Background: Employee engagement is the emotional commitment of the employee towards the organisation. We aimed to analyse baseline work engagement using Utrecht Work Engagement Scale (UWES) at a teaching hospital. Methods: We have conducted a cross-sectional study within the National Health Service (NHS) Teaching Hospital in the UK. All participants were working age population from both genders directly employed by the hospital. UWES has three constituting dimensions of work engagement as vigor, dedication, and absorption. We conducted the study using UWES-9 tool. Outcome measures were mean score for each dimension of work engagement (vigor, dedication, absorption) and total score compared with control score from test manual.
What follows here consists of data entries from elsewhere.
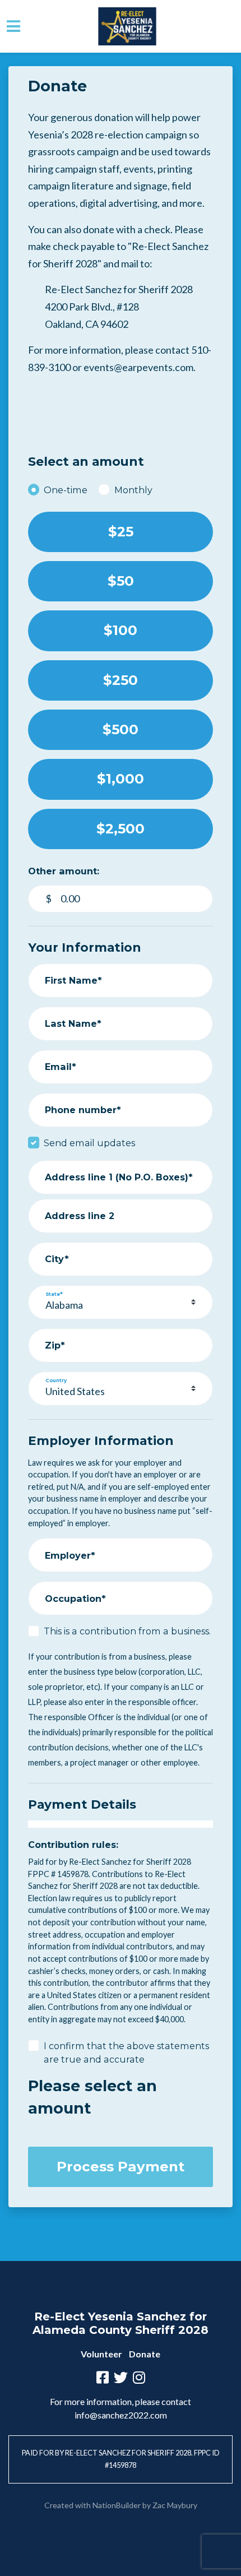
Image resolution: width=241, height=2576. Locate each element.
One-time (65, 489)
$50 (121, 581)
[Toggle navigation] (13, 26)
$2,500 (120, 829)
Results: We found that the score for vigor and dedication is significantly lower than comparison group (P< 0.0001 for both). The score for absorption was significantly higher than comparison group (P< 0.0001). However, total score is not significantly different. Conclusion:The study shows that work engagement level is below average within the NHS employees. Vigor and dedication are significantly lower, these are characterised by energy, mental resilience, the willingness to invest one's effort, and persistence as well as a sense of significance, enthusiasm, inspiration, pride, and challenge. The NHS employees are immersed in work. Urgent need to explore strategies to improve work engagement as it is vital for improving productivity, safety and patient experience.